Judo classes will begin Wednesday, August 26, 2015
Stallion Springs PAL Judo Club classes are held at the Stallion Springs Rec Center on Monday and Wednesday evenings from 6:30 PM to 8:00 PM.
Head Sensei: John Oglesby.
Renewals: first semester (JAN – MAY) $50.00; second semester (AUG – DEC) $40.00; which averages $10.00 per month for training (8 classes each month).
Fees for new students: $75.00. This includes the first 3 months training and a judogi (uniform).
Stallion Springs judo is on the map with the USJA. Check out the latest online issue of Growing Judo. There is a profile of our club with a group photo of most of the members. There is also an article that I wrote for the magazine on Talent Development in Young People, along with photos of several members.
Introduction to Judo
Stallion Springs PAL Judo Club began in January 1998 as the Tehachapi Valley Judo Club. In 2003, it became part of the Stallion Springs Police Activities League (PAL) program and has been in the current location since the gym was opened in 2006. The club has produced four black belts; placed at the Nationals and California state championships; and won several Gold medals the the Silver State (NV) championships.
Stallion Judo is a USJA club (United States Judo Association)
What is Judo?
Judo is an internationally recognized sport and the first martial art to be accepted into the Olympic Games in 1964.
Judo is a relatively inexpensive activity that can be practiced by almost anyone, recreationally at the club level, or as a competitive sport. Judo is an excellent form of exercise for all ages allowing the individual to set their own pace and limitations. Judo is a martial art and fighting sport, but the combination of carefully selected techniques and strict rules limit the possibility of injury. Beginners are taught to roll and fall correctly before being taught how to throw or grapple. So while judo can be practiced at any age, and every effort is made to make it a safe and enjoyable activity, it is still a contact sport where minor bumps and bruises are inevitable.
As a competitive sport, judo offers the opportunity to progress from local and state tournaments to national and international competition. With diligent training, and an aptitude for judo, it takes about a year to begin competing at the local level. At tournaments competitors are divided by age, weight and skill level. There are divisions for juniors (5 to 12 years), intermediates (13 to 16 years), seniors (17+ years) and masters (40+ and 50+ years).
A judo player is called a judoka; the uniform is a judogi; the training hall is a dojo; and the instructor is addressed as Sensei. The belt colors run white, yellow, orange, green, blue, purple, brown, black.
The Benefits of Judo
Apart from being a martial art, judo is an excellent form of physical training that balances core strength with speed, agility and flexibility. Discipline, self-confidence and respect for others are also key elements of judo training.

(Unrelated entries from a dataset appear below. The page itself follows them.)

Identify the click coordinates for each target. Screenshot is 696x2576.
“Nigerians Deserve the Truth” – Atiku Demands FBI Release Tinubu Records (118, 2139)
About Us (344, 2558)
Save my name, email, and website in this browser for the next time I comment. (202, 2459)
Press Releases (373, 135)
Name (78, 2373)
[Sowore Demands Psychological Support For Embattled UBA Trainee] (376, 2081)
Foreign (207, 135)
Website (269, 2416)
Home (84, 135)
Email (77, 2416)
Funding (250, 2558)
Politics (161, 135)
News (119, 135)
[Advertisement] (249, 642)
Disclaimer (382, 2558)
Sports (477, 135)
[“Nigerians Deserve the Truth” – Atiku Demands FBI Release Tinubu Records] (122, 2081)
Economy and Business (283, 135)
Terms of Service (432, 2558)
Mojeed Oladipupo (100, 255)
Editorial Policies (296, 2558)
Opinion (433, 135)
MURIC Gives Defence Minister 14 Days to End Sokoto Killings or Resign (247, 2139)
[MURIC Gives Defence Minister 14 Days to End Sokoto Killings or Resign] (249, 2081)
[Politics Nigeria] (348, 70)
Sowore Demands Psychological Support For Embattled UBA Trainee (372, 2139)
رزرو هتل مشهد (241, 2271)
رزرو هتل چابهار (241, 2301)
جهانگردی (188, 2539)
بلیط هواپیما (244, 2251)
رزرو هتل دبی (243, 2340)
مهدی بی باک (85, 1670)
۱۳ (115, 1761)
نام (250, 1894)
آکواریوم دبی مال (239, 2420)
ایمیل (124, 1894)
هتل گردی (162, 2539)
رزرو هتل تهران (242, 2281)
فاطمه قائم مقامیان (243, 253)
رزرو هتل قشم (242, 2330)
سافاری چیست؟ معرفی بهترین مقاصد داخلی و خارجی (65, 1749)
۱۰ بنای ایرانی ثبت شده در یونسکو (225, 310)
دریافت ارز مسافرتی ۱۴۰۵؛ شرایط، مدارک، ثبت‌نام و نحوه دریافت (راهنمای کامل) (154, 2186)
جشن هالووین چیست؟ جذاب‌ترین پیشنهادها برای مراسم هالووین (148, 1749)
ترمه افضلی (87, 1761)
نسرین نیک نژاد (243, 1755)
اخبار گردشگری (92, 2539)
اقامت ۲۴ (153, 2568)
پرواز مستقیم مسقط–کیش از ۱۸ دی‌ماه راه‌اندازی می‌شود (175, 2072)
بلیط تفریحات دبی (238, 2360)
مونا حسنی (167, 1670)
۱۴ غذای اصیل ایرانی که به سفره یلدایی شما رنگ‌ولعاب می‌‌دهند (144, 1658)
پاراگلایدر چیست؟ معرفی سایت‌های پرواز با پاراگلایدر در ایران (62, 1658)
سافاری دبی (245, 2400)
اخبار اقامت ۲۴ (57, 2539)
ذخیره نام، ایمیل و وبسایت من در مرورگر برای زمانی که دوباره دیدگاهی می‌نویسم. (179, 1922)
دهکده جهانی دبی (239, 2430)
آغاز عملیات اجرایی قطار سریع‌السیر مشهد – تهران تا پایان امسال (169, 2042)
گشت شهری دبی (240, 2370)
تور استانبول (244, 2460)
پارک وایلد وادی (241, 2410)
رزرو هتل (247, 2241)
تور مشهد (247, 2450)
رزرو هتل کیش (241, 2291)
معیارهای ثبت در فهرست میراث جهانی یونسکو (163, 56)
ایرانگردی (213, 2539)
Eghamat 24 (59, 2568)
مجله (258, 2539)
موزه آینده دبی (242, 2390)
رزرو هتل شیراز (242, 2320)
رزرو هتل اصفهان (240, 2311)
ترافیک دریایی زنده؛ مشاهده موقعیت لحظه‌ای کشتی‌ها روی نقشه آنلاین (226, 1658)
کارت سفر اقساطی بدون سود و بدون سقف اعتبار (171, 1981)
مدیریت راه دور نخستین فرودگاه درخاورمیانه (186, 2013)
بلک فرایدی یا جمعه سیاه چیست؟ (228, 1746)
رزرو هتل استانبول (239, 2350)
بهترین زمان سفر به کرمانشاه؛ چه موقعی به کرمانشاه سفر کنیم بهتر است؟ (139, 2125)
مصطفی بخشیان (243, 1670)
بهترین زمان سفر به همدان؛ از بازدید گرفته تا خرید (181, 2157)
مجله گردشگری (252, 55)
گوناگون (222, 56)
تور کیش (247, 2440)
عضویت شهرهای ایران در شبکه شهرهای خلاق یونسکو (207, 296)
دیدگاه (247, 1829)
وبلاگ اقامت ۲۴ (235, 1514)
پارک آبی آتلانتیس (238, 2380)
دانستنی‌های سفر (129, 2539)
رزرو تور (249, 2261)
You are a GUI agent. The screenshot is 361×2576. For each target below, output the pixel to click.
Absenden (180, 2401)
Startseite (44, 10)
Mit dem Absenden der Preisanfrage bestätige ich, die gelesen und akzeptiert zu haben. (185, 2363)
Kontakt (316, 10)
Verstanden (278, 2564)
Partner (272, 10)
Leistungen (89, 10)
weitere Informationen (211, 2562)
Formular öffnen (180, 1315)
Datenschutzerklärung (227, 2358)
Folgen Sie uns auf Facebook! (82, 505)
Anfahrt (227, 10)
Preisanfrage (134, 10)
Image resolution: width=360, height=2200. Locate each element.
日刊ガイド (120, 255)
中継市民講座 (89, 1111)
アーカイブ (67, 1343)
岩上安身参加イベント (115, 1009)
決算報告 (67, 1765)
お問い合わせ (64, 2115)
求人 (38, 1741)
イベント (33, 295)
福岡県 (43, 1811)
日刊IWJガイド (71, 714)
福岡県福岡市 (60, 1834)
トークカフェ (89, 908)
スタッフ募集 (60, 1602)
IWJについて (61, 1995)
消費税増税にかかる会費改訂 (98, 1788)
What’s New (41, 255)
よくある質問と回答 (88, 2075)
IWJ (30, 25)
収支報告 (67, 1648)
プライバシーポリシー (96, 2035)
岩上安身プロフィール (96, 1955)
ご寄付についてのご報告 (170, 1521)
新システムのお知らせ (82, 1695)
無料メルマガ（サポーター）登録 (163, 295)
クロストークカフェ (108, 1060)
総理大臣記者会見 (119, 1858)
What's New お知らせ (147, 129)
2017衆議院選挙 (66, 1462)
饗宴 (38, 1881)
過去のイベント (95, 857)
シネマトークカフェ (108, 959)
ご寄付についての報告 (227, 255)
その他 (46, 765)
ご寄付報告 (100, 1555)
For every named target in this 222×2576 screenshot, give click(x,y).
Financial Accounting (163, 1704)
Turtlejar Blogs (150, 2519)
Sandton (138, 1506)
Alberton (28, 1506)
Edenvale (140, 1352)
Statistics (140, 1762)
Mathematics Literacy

For beginners and junior judokas, aged 5 to 16 years, judo develops concentration, balance and coordination in a safe and controlled environment. It also helps to build
confidence through learning new physical skills,
such as rolling, falling, throwing and
Even though judo has no striking or kicking techniques, it is still a viable form of self defense. More importantly, judo develops a level of self-confidence and situational awareness that helps in recognizing and then avoiding confrontations.
Judo was developed in Japan, in 1882, by Dr. Jigoro Kano, a progressive educator and sportsman. His goal was to turn the fighting art of ju jitsu into a sport with broad appeal.
His first school (dojo) was the Kodokan, which is in Tokyo, and has over a million visitors each year.
Kodokan Judo has several underpinning principles and philosophies emphasizing moral and spiritual development through physical training. These include “maximum efficiency – minimum effort” and “mutual welfare and benefit.”
Even though judo grew out of ancient martial arts, modern judo has embraced the latest advances in sports physiology, physical education, coaching, and teaching methodologies.
Grassroots judo is managed by two national bodies, the United States Judo Association (www.USJA-judo.org) and the United States Judo Federation (www.USJF.com). The US National Judo Team is managed by USA Judo (www.usjudo.org), and international competition by the International Judo Federation (IJF).